The Millennium Development Goals are top of the agenda at the UN in New York this month as world leaders try to accelerate patchy progress. Listen to leading health economists Professor Anne Mills, of the London School of Hygiene and Tropical Medicine, and Dr Viroj Tangcharoensathien, of the International Health Policy Program, Thailand, discuss the strengths and weaknesses of the goals. They stress the importance of equity, integrated approaches and capacity building in developing countries as they make interdisciplinary recommendations for future goal setting.

The switch from rote learning to activity-based education in Tamil Nadu, India, has been rapid and successful. M.P. Vijayakumar - a pioneer of the child-centric scheme - tells Development Matters how a pilot project for 13 schools has now been adopted by 39,000 schools. The approach is being used to teach five million primary schoolchildren in the state, is gaining supporters elsewhere in India and is attracting attention from abroad, including from China.

Dr Val Curtis, of the London School of Hygiene and Tropical Medicine, describes how the simple act of handwashing with soap could save one million lives a year.
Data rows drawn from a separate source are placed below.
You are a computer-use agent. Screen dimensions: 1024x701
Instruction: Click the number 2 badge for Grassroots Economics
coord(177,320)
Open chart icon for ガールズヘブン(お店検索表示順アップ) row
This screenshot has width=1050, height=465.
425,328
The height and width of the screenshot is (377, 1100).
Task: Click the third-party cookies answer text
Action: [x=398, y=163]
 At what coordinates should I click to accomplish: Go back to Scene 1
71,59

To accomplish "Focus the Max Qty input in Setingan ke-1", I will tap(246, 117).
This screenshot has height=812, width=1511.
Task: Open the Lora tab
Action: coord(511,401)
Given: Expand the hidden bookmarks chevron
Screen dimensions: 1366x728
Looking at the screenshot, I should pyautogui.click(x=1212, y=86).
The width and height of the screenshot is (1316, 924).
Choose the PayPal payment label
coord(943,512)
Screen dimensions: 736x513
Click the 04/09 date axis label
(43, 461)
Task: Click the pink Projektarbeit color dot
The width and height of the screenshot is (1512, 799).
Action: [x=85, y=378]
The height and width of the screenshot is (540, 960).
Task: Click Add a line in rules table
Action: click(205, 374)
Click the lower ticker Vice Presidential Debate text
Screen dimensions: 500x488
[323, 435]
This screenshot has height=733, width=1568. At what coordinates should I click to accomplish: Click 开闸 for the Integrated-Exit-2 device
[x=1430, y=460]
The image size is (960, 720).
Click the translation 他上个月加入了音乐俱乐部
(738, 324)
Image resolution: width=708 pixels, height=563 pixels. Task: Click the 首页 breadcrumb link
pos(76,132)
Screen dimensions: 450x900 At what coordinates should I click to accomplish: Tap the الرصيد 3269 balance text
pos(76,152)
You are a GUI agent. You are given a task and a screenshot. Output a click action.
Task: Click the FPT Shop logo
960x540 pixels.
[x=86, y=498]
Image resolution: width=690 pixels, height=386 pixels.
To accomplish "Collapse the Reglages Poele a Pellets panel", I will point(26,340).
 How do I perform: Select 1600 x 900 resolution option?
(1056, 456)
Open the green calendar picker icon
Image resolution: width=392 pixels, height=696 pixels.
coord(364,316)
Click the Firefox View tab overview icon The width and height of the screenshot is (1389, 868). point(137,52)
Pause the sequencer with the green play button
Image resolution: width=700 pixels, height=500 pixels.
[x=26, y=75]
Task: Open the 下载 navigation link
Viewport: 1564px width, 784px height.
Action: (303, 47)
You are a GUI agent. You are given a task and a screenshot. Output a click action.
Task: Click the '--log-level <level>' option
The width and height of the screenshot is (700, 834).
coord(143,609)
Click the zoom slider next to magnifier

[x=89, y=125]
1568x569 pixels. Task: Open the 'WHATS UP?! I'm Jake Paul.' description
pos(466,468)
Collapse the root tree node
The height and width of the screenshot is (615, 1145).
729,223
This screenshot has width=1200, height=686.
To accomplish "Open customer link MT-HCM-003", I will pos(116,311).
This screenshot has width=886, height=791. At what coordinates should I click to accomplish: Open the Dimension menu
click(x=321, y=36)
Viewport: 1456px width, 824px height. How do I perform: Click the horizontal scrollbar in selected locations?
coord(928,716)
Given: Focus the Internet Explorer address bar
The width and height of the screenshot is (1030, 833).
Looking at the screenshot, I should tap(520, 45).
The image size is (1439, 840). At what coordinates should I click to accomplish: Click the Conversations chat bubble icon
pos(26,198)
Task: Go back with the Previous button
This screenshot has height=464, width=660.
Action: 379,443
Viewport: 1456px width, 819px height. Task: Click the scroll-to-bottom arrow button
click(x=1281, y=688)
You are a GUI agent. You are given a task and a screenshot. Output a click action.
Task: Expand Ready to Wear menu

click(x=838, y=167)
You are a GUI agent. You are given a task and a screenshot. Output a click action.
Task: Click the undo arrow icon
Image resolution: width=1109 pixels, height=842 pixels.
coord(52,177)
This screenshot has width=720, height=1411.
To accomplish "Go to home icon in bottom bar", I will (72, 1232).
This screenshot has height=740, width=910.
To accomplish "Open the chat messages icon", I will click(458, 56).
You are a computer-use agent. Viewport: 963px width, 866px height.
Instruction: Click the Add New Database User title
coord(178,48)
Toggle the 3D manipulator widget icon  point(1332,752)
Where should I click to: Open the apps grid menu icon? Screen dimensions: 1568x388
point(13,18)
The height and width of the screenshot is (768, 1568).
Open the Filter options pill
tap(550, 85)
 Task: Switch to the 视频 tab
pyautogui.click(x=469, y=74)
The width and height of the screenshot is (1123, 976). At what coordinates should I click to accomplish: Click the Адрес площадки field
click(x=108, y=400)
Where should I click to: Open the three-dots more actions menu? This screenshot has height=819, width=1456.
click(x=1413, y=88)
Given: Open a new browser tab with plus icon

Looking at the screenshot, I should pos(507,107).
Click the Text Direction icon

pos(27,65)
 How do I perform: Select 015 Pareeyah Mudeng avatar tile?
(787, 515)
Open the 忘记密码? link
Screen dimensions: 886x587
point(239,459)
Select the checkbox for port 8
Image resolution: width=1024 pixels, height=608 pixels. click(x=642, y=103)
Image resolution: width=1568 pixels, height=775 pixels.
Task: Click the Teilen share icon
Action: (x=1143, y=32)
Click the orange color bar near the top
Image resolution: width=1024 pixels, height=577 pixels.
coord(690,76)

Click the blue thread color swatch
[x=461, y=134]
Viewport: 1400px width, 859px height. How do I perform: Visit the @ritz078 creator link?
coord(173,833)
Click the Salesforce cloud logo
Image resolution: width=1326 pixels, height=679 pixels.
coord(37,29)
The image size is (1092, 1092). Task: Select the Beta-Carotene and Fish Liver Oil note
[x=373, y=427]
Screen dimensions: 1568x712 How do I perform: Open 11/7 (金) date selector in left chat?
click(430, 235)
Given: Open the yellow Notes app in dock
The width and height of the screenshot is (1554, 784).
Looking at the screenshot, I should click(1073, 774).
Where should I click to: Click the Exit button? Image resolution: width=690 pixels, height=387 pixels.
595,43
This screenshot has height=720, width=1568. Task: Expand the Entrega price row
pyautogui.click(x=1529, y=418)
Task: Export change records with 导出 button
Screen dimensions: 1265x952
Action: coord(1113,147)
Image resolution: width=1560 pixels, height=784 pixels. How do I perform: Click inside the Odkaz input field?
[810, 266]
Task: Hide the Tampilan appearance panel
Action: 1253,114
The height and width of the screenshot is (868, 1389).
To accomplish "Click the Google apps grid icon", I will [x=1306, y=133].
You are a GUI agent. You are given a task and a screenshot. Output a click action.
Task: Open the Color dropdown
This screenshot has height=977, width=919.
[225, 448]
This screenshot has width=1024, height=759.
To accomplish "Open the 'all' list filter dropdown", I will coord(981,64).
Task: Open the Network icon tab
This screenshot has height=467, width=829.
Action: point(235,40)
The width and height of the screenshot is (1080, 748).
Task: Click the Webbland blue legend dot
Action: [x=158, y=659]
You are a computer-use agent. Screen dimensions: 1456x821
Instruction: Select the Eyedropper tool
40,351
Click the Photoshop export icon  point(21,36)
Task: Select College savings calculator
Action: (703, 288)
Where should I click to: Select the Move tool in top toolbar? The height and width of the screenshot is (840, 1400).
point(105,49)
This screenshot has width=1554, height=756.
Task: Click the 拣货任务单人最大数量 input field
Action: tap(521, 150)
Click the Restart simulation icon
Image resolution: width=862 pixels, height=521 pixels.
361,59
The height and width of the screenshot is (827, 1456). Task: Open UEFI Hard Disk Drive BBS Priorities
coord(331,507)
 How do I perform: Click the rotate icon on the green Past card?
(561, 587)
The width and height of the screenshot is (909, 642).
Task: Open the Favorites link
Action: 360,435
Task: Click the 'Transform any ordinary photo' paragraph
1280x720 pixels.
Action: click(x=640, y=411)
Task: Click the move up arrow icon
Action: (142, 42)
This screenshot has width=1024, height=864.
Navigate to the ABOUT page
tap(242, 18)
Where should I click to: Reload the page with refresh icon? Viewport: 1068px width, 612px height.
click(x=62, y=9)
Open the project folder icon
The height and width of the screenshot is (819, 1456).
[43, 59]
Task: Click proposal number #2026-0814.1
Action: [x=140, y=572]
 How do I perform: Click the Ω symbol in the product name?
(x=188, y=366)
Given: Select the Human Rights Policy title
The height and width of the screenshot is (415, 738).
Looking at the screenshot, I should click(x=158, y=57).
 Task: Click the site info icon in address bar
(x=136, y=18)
She explains her key role in the creation of Global Handwashing Day, held annually on October 15, and how major companies are working together with academics as part of this unusual public-private partnership.

Worrying findings from a wide-ranging and novel study about pupil attendance and attainment, teacher absenteeism and competence in India's two poorest states are explained in this in-depth interview.

Professor Geeta Kingdon, of the Institute of Education, University of London, describes how the data was collected, and also makes recommendations to improve learning outcomes, including testing and better training of teachers.

Four vets describe the challenges affecting livestock within pastoralist communities in East Africa and explain an exciting project to monitor disease by using mobile phones.
Dr Ezra Saitoti and Dr Paul Chacha, both field vets for the charity Vetaid, discuss how this innovative technology will help improve animal health. Also, listen to Dr Musiany Kisipan, University of Nairobi, and Bev Panto, Royal Veterinary College, UK, talk about the benefits of online learning for veterinary students.

The dramatic impact of climate change in low-lying Bangladesh and new efforts to mitigate its consequences are explored in this wide-ranging interview.

The challenges facing the education sector in Nigeria and potential ways of overcoming them are analysed in the second episode of Development Matters.

Emeritus professors Pai Obanya, of Ibadan University, Nigeria, and Lalage Bown, University of Glasgow, discuss the impact of politics, the importance of adult education, and the problems of aid dependency. They also share their experiences of Nigeria's independence celebrations and speak of their hopes for Africa's most populous nation ahead of its fiftieth birthday later this year.

The first episode of Development Matters focuses on science, especially the dramatic impact of mobile phones and broadband internet in developing countries.

Professor Calestous Juma, of Harvard University, reviews the ground-breaking new book Science and Innovation for Development by Professor Gordon Conway, of Imperial College London, and Professor Jeff Waage, Director of LIDC. He also explains how the latest technologies are transforming lives and democratising politics in Africa.